Always wanted a mod like this, thanks.

dougiefresh

Quote from: Kindred on December 22, 2014, 04:26:12 PM
Quote from: dougiefresh on November 05, 2013, 03:00:43 AM
. The easiest way to prevent that is to use phpBB's word censor feature,

really? :)
:o Whoops!!!  I meant that you should use SMF's word censor feature.....  Fixed that in the first post!  ::)  I guess I should admit that I copied the description from a phpBB mod and didn't pay that much attention....

TonyG

I just updated the list. Based on other entries, I added and modified a lot of words to include RegExp tests, but it doesn't look like any of those are working. I'm using the Advanced Censor mod which does a PHP function strstr, and Block Censor Words.

Has anyone here modified their filter to do regex tests with the censor list?

Thanks!

Arantor

Considering that the internals of the censor function already use regex, I wish you the *very* best of luck performing the rewrite required to make that work as intended.

TonyG

So am I to understand that this Word Censor List was invalid from the start?

I'll have to look at the regexp code because it doesn't look like it's working with the masks being used.

So which is it? Are we using the wrong kind of regex? Is the regex not working? Is there any documentation for the syntax supported by the current regex mechanism?IF that's a preg_match, can we assume that if the word list in the database has a string that can be interpreted by preg_match that we'll get good censor matching?

And now that I'm thinking about this I'm thinking that the mods might be using strstr() while SMF might be using preg_match, which leaves text to get filtered in different ways along the chain of execution - that can just lead to confusion and embarrassment.

Let's not leave this unresolved - what SHOULD work there?

Thanks.

Arantor

I don't know what you understood from what I said, to be honest, but clearly there is some misunderstanding somewhere.

This adds them to the database in the way SMF's own interface does.

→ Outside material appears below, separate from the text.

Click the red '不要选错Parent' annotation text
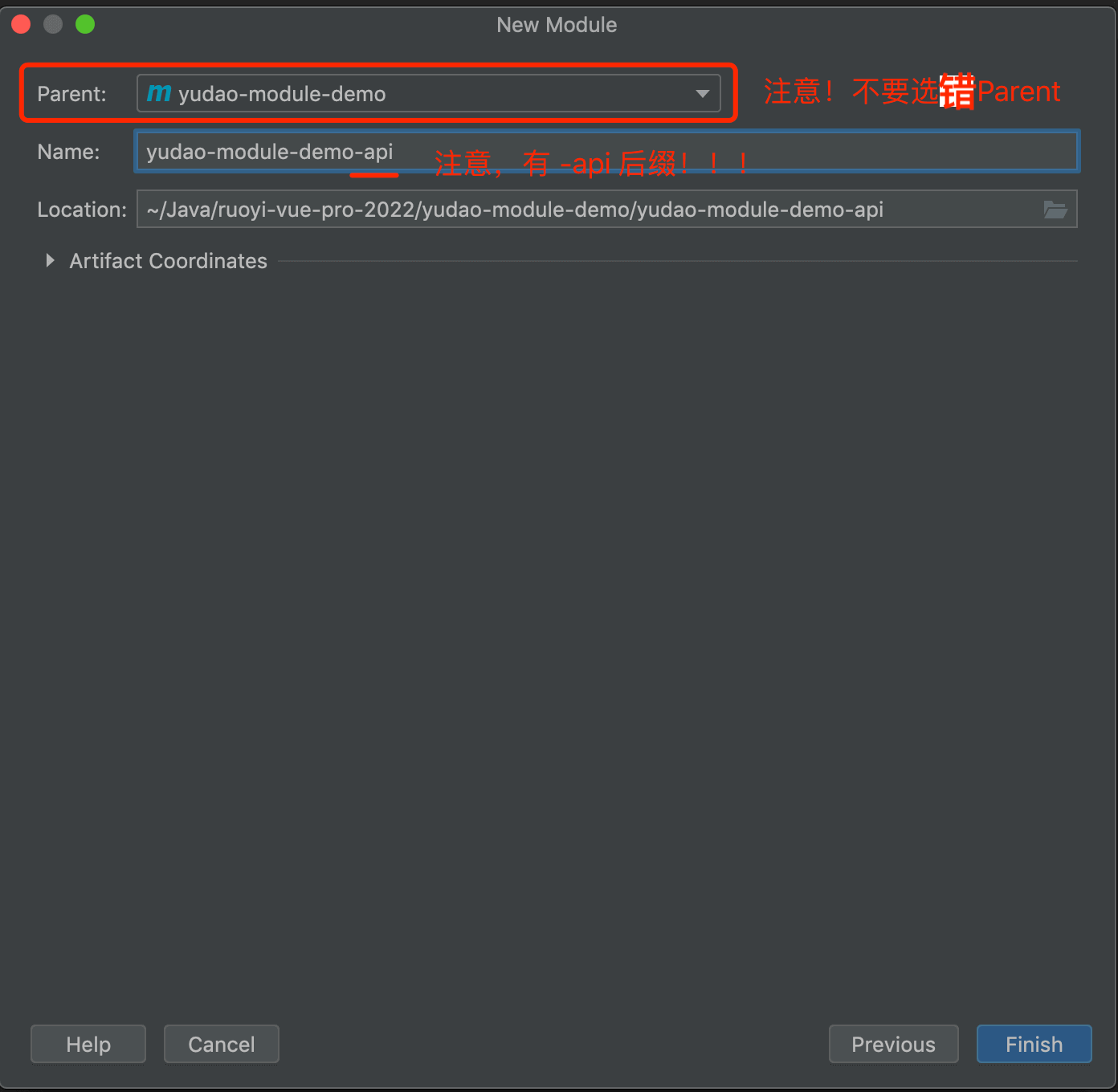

This is then internally converted into a regex for processing purposes. It doesn't support full regex syntax for this reason. Hence my comment.

But multiple times I have seen comments... you clearly know best, of course. Best of luck to you.

TonyG

We do have a misunderstanding. I'm trying to understand how this stuff is working so that we can do better filtering.
I completely understand that this Word Censor List mod just inserts text strings into the database.
From there, what happens to each string?

The list already includes some strings with regexp. I just asked if that was valid or not.
You said "This is then internally converted into a regex for processing purposes. It doesn't support full regex syntax for this reason. "
OK, so what sort of conversion is done there? Knowing that will allow us to make better improvements to this list.

From the examples already in the list, it seemed to me that "b[4a@][!l][!l][0o][0o]n" should match balloon, b@l!00n, and b4l!0on. Is that not correct? If not then all I was saying is that a number of entries already in the list are bad and we need to change how this is approached.

TonyG

#13
Coming back to this topic. Can anyone tell us exactly what Regex syntax is supported for words found in the censor list?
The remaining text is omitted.